The school is required by the Children’s Internet Protection Act to block websites that are rightfully inappropriate. The service used by the district can be excessive; blocking websites and videos helpful to students’ research. If a student was researching minimalism in daily life, The Minimalists, a minimalist lifestyle blog, would be a helpful resource. Joshua Fields Millburn and Ryan Nicodemus, creators of The Minimalists, have wrote novels, made TEDx talks, and been featured on popular TV networks like BBC, NBC, and more. Yet, when a student tries to access their article on how minimalists give gifts, they would be treated with the familiar blue screen, citing private websites.
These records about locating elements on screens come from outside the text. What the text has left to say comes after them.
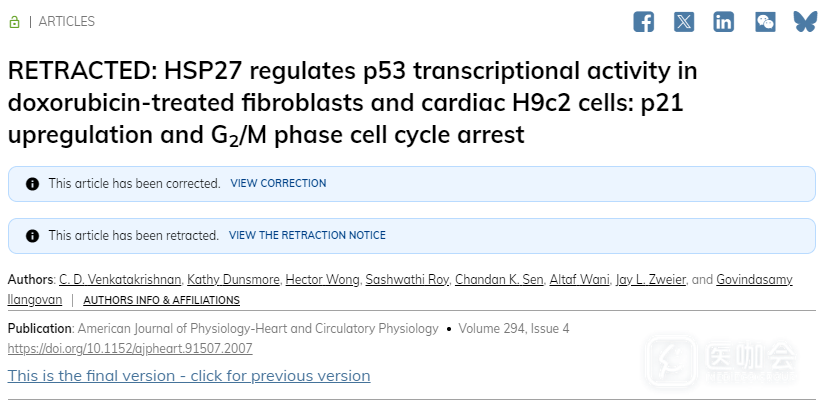Screen dimensions: 822x406
Task: Share article on LinkedIn
Action: (724, 22)
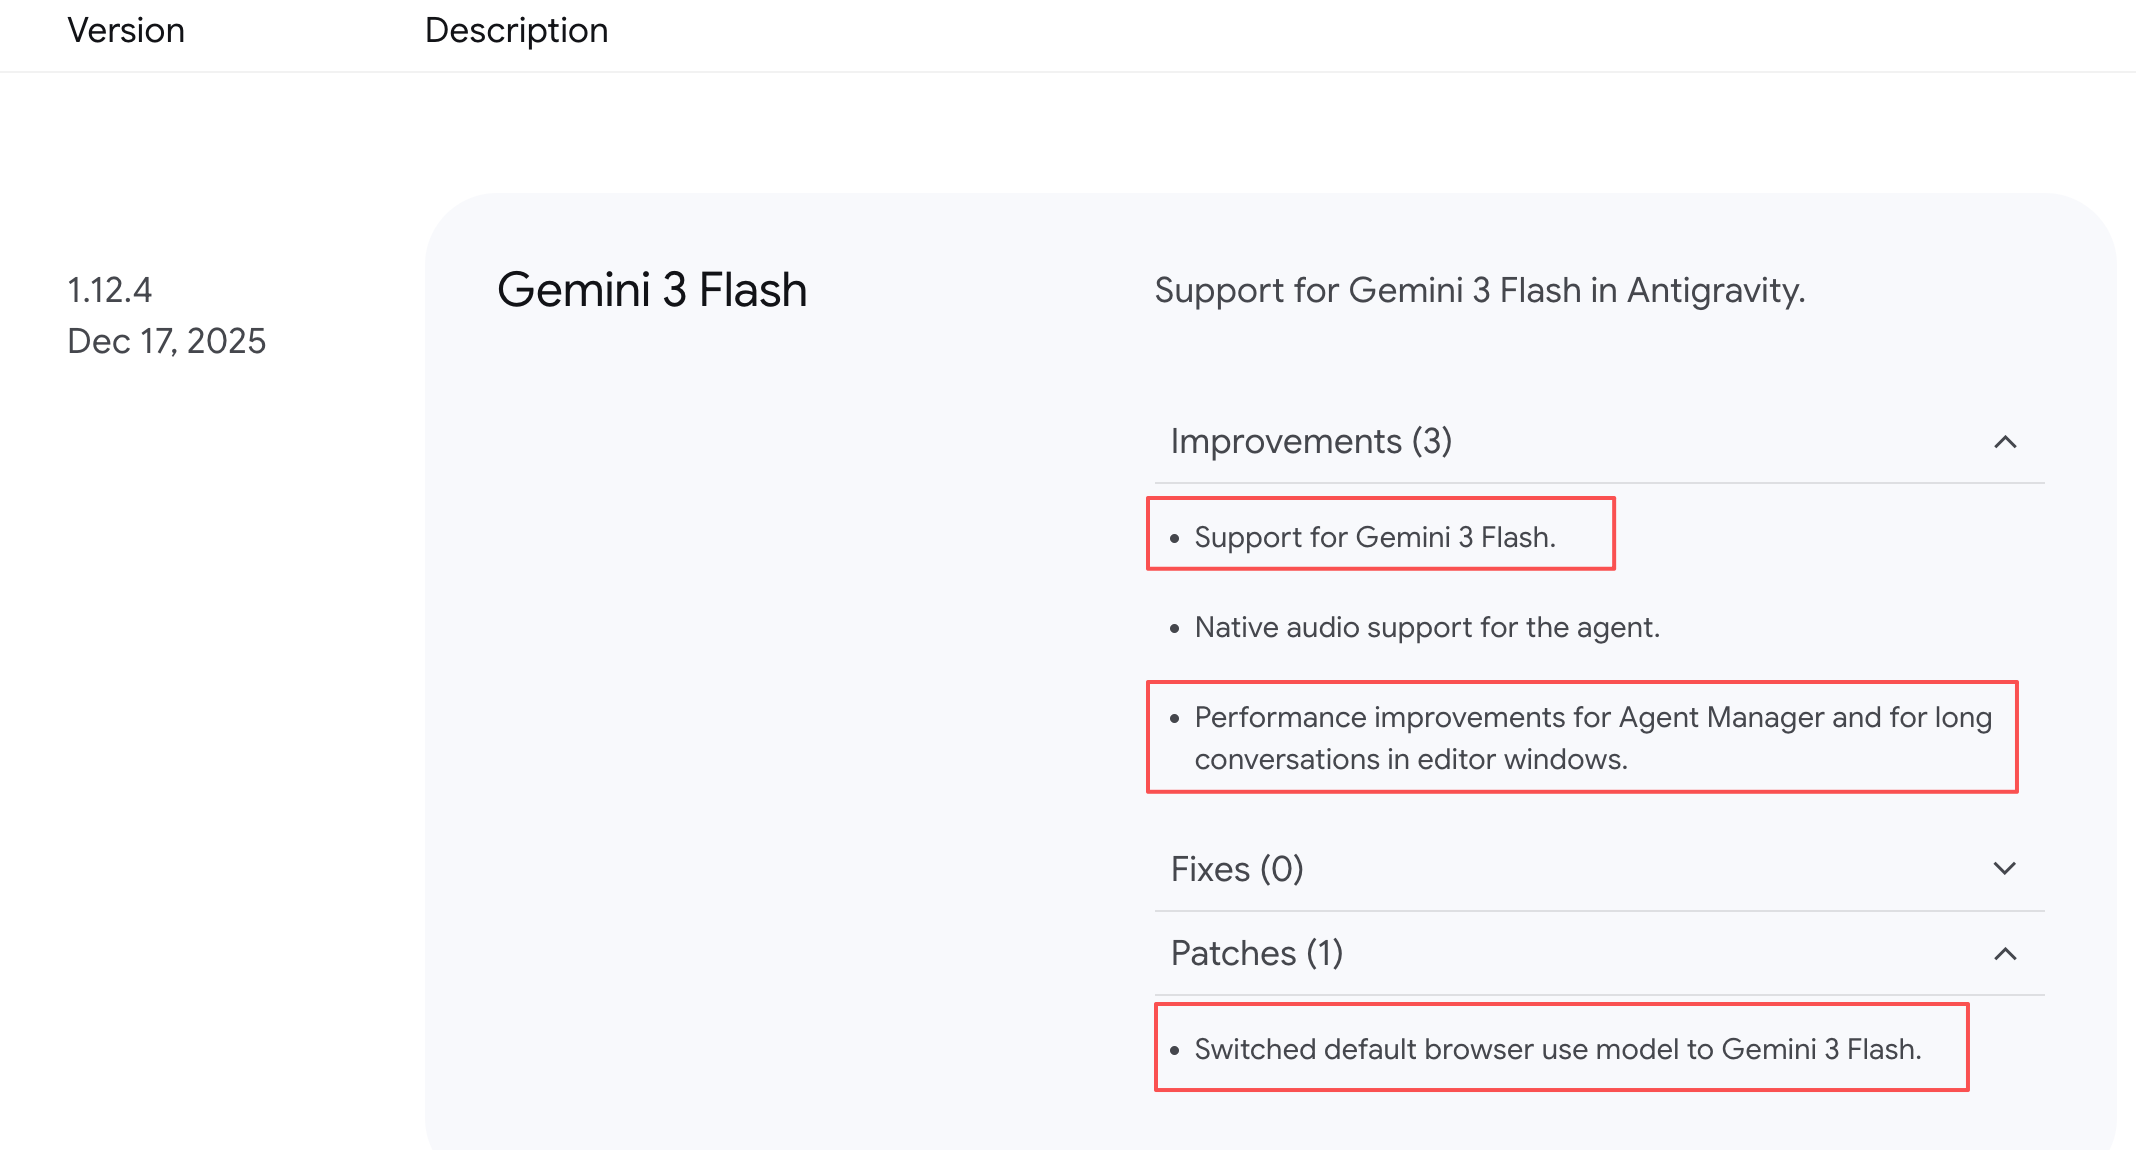The height and width of the screenshot is (1150, 2136).
Task: Click the switched default browser model patch
Action: click(x=1557, y=1049)
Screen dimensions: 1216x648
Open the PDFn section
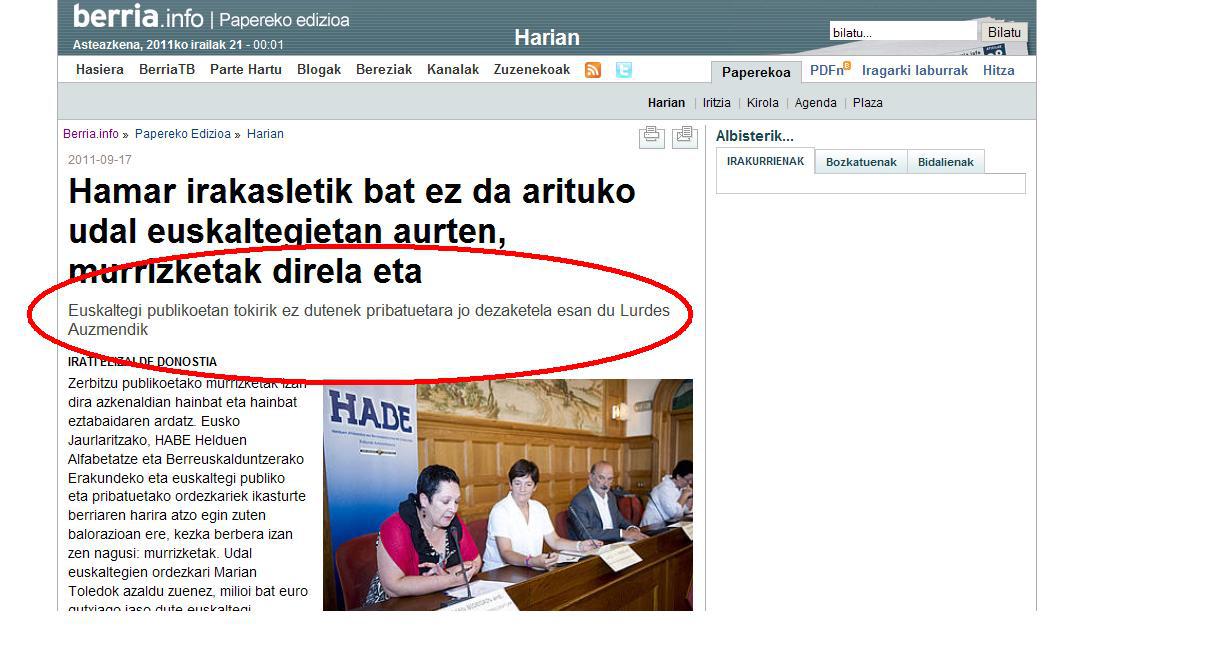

The district also allows students to visit exceptionally inappropriate and vulgar websites. Recently, a Cards Against Humanity clone, featuring obscene and profane language, was found by students. The game allowed students to mix and match crude phrases with curse words and more. Students would play this game in groups with friends during Pride Time, lunch, or in class. The respective website has now been blocked yet equally or even more so inappropriate sites are still allowed. Students have been allowed to visit vendors like Amazon and eBay, but can also access adult stores.
The district’s system is very easy to work around to access blocked websites. It can be as simple as opening a different browser, adding a letter to a URL, or going through a proxy website. This isn’t news, a simple search on the school’s wifi leads to 51,500,000 results on how to bypass the restrictions.
There are ways to unblock websites which require going through the IT department. The process to unblock a single website, unknown to many students, is too tedious for most people to go through, even if the website is essential to their research. The process of getting a website unblocked would have to be streamlined to ever be a solution.
Overall, the district’s service for blocking websites is inefficient and downright annoying. Resourceful websites, crucial to student’s work, can be restricted, which is why students use easy work arounds to not only access websites unrightfully restricted, but websites that are blocked for a reason. The district’s service for blocking websites is unreasonable and needs to be overhauled to be efficient.